I don't want to lose the arrangement but I'm annoyed at this changing communication habits.

At one point I did wonder if I wanted more from him but I think it was just a lonely phase and I don't necessarily feel that way now.

What do I do/say?

OP posts:
dirtybadger · 03/04/2018 23:04

Say you are just trying to be careful to maintain boundaries? That is sort of what you are both doing by cooling off before things get a bit weird and involved. Sort of.

RubbishAtRelationships · 03/04/2018 23:15

Can't say that he's not been that obvious in what he's said. He's just surprised he hasn't heard from me. Wondering if my phones working

OP posts:
LoveforPGTipsMonkey · 03/04/2018 23:20

can't you just be direct and say you went along with his less frequent of contact, OP?

LoveforPGTipsMonkey · 03/04/2018 23:20

sorry no 'of' there

RubbishAtRelationships · 03/04/2018 23:27

Did you see my username? Grin

Nope can't do that either.
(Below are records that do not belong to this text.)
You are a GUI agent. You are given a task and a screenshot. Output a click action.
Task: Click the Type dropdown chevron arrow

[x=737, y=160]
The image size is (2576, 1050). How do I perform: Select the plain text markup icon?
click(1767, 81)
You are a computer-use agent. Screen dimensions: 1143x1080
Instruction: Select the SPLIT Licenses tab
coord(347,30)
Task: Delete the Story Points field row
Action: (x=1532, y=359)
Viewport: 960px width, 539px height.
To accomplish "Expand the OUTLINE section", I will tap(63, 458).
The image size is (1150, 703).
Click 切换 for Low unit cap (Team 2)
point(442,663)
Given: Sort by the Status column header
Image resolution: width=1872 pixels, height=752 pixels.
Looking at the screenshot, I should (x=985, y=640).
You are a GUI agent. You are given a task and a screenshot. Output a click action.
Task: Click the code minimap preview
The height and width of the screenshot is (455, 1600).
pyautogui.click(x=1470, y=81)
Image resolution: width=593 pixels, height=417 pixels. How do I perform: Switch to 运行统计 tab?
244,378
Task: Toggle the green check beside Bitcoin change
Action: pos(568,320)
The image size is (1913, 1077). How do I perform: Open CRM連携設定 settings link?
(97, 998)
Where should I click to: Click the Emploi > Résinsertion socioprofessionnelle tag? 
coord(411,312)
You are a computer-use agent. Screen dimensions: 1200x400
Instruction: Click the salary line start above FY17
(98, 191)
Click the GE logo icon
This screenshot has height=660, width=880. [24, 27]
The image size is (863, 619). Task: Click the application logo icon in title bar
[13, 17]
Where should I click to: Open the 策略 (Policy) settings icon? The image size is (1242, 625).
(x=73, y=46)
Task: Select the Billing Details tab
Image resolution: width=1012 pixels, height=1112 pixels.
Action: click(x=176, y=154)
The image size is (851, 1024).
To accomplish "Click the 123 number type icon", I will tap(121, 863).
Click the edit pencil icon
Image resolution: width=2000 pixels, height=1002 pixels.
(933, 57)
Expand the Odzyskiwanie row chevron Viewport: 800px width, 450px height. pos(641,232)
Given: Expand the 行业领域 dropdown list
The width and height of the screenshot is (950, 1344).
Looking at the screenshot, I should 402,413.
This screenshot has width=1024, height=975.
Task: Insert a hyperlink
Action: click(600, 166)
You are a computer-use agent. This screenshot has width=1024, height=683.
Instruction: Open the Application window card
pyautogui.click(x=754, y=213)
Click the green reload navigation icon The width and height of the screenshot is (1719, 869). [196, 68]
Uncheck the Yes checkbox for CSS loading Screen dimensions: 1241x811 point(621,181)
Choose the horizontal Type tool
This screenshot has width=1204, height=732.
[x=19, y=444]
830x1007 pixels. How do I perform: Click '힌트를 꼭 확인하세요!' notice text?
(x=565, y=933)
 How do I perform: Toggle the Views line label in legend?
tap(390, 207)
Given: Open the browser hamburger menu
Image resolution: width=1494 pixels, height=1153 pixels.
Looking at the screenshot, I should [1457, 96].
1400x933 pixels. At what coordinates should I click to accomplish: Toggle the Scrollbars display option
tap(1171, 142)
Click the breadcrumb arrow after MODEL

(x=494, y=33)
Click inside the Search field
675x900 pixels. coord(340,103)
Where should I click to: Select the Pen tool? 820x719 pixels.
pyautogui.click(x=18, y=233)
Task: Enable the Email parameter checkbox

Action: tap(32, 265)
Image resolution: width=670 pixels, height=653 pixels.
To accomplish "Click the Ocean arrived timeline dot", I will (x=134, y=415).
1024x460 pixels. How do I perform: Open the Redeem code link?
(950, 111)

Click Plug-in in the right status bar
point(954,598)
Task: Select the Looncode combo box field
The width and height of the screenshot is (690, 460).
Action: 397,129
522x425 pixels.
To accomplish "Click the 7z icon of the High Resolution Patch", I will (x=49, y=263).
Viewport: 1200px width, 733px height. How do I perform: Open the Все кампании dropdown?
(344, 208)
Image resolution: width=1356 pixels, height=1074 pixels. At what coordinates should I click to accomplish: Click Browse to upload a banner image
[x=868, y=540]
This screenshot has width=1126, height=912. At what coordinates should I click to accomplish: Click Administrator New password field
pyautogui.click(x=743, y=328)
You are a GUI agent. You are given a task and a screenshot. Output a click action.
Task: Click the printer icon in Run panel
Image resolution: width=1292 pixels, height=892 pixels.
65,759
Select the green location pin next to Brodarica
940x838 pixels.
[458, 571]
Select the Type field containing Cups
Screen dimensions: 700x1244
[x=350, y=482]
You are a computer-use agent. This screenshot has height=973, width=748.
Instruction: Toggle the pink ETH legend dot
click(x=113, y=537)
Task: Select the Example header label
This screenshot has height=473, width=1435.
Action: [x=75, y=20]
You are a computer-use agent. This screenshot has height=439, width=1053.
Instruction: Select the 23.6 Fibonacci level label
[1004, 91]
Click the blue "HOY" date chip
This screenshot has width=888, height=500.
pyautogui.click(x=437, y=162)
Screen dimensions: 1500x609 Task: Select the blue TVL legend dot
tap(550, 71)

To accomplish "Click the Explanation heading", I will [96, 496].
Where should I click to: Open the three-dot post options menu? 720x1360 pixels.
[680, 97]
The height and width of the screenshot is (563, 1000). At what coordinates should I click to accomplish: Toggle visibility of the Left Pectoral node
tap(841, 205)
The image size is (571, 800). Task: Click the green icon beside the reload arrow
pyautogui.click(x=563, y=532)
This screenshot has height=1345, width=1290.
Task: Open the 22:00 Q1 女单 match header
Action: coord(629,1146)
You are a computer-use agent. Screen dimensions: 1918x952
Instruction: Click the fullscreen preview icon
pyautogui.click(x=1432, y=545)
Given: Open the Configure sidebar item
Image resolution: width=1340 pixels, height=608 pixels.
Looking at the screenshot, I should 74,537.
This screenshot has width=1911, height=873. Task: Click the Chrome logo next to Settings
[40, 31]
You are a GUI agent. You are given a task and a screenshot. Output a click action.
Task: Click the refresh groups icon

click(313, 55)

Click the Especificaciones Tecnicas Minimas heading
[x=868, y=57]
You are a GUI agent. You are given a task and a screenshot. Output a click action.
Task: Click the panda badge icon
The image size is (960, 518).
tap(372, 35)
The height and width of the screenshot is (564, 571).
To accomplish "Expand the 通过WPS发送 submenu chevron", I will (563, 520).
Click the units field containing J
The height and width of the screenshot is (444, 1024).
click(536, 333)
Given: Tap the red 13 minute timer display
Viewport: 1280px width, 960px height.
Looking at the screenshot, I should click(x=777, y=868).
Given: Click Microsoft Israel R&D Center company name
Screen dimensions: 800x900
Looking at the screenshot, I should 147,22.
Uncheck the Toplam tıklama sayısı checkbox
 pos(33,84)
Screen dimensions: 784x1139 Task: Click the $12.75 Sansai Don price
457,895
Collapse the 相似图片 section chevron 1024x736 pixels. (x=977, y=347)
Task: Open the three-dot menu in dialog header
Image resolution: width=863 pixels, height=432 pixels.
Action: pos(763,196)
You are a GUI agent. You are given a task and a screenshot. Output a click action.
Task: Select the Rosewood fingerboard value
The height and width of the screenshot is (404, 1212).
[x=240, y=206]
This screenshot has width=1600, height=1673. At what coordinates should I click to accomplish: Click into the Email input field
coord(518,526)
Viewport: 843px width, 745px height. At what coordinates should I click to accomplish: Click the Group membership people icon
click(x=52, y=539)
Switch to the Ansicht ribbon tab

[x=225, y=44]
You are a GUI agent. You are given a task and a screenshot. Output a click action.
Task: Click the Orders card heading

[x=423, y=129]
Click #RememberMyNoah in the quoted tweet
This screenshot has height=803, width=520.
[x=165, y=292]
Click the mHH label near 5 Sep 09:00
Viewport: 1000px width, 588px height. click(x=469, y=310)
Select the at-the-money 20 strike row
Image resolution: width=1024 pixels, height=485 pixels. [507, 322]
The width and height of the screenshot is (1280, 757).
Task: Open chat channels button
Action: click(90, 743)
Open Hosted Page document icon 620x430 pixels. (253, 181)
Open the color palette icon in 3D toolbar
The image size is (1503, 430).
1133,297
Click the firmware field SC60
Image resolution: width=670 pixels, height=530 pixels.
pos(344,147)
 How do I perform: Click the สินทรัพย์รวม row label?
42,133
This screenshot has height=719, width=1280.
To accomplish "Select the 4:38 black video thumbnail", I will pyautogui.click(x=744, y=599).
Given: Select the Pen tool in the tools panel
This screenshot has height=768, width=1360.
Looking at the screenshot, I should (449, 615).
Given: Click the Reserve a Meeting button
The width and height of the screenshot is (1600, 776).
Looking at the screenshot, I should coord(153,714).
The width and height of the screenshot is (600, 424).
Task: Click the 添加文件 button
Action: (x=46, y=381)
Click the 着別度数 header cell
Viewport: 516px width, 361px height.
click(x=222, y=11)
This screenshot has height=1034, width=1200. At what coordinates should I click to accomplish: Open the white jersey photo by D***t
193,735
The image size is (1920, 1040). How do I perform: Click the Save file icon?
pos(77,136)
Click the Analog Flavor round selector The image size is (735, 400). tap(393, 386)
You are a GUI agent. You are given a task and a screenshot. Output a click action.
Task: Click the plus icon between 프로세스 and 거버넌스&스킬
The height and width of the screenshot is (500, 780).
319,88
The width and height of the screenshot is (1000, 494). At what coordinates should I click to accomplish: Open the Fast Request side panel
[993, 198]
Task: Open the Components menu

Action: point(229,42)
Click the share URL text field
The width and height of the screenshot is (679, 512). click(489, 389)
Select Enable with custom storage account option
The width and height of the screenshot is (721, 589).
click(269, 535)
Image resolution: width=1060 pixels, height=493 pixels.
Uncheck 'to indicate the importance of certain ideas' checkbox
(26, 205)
Honestly tempted to lie and say I had phone trouble.

Truth is I'd like to know where I stand/what he thinks of me but not brave enough to ask and happy to continue fwb and don't want to lose that.

Did I mention I'm crap at relationships?

OP posts:
ferrier · 04/04/2018 09:41

"I thought you'd cooled off on me. I didn't want to be ott and put you off altogether".

SparklyMagpie · 04/04/2018 09:45

Can't you just say you've been really busy?